Despite the differences in technological and regulatory challenges, financial resources, and markets, Cox believes small and large companies have much more in common than is generally recognized. “The basic business principles and operating mechanisms are the same, large or small. Teams are teams, wherever you find them, with similar needs and goals. People want to do great work that has an impact, regardless of the size of the company. I’ve found the concern around the transition from a big to small company to be overrated. Don’t overanalyze it. Think it through, but if you think it’s right for you, it probably is.”
Big To Small
On the path that led to joining Humacyte, CEO Carrie Cox made a decision to move to a new environment — from a large to a small company, from the huge pharmaceutical sector to the niche field of tissue engineering, and from a commercial to a science and engineering organization. This is her brief account of that transition:
“I decided after Schering-Plough ended that I wanted to focus the next chapter of my career on great science. I want to be part of bringing important innovations to patients. I trained as a pharmacist and always had a special connection to patients. So when I think about great science, I think of it in terms of the patient impact we can have.

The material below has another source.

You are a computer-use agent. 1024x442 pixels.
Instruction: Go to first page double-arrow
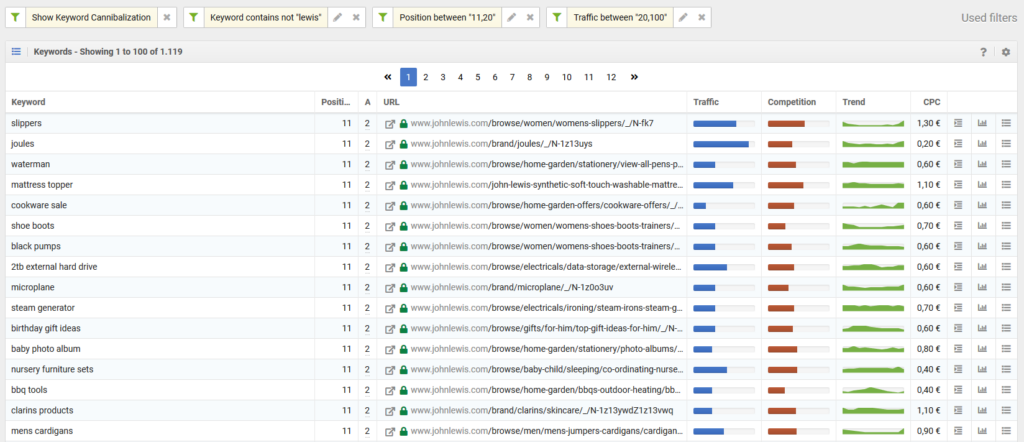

“I wasn’t familiar with the field of biomedical engineering and regenerative medicine. But as I learned more about it, I became very excited about the chance to be part of creating a whole new field of medical therapies. Humacyte’s main focus is on creating new human veins that can be taken ‘off the shelf’ at the time of surgery for vascular procedures such as CABG surgery. For patients who can’t provide their own graft vein due to illness or complications, this can be a potentially life-saving option. That’s pretty exciting to be part of.
“Of course, learning a new area of science and medicine is challenging, though enormously engaging; the level of science and innovation at Humacyte is so high, I’ll be happy when I can follow all the details of the scientific debates! It will be a long time until I’m as conversant in regenerative medicine as I have been in, say, small molecules. Yet the ability to participate in creating a whole new field of medicine is a major part of why I joined Humacyte.”

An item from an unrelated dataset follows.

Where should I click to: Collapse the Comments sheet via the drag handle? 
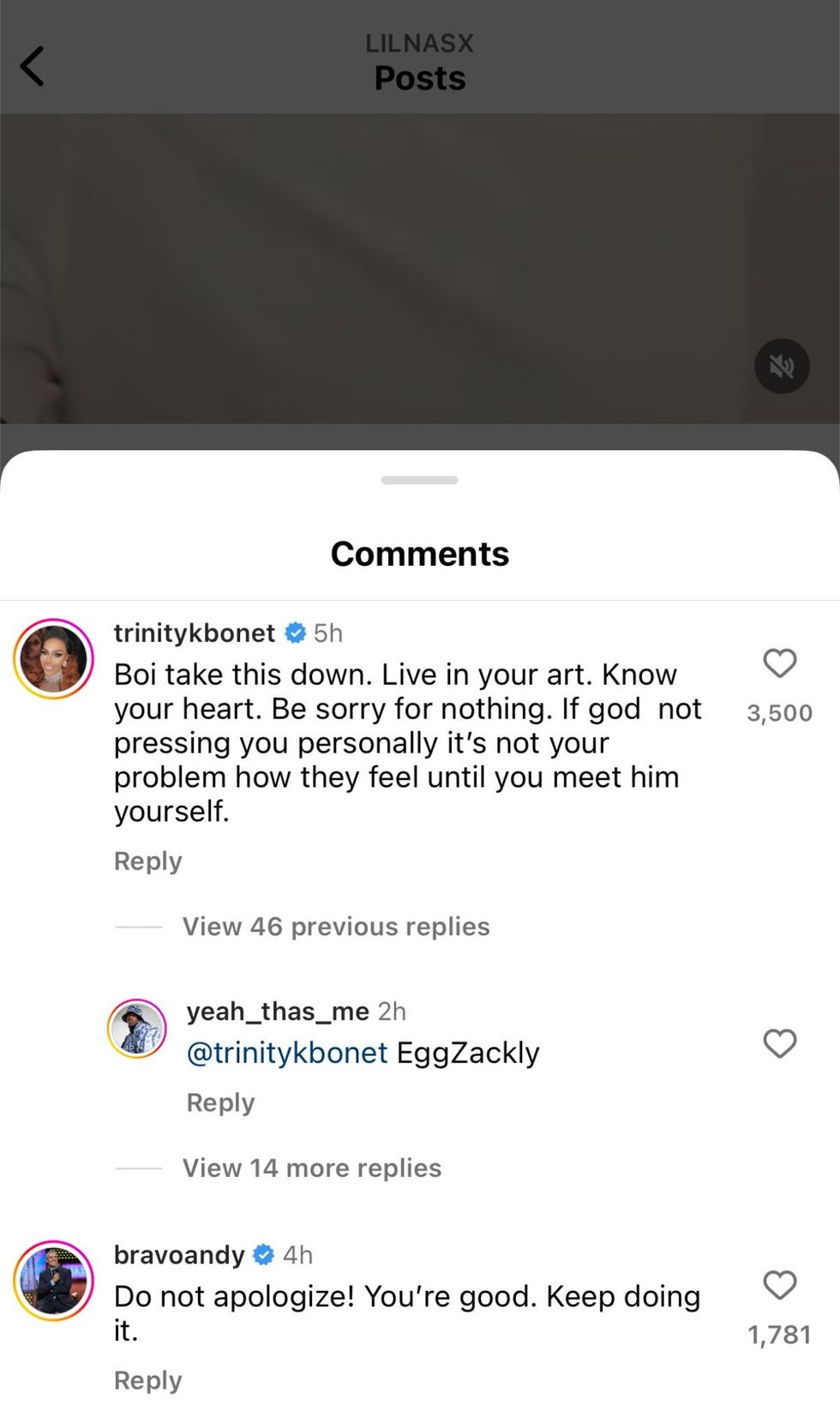point(419,481)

Over the years, Carrie Cox has learned a thing or two about the management of science-driven businesses. Cox also shares her views, drawn from her experience, on some especially critical issues for the entire life sciences industry, expressed in terms of how top management should act.
Managing Scientists: “In working with a group whose talents are very different from your own, it can take more listening, questioning, and learning, but the goal is still to add value to their work. My best advice is not to try to be a scientific expert when you’re not, but add value with your business perspective.”
Layoffs: “Treat every employee with respect, but make the decisions and communicate them as fast as possible. Though it is not always possible, try very hard to use the principle of meritocracy. People want certainty in a merger; prolonged uncertainty almost always damages the business. I favor rapid integrations whenever possible. Layoffs are very painful for everyone, and delaying the process isn’t doing anyone a favor.”
Communicating with Nonmanagers: “Although there is no substitute for face-to-face communication, the most effective approach is to use a broad variety of communication vehicles to reach as many people as possible. Town hall meetings, small group meetings, webinars, newsletters, and, judiciously, emails — use them all. In live presentations, always try to include a Q&A session, however large or small the group. Communicating with the broad organization is like turning the proverbial battleship; it’s slower than you think. So it helps to make it into a dialogue and create a rhythm of communication that is comfortable for all parties.”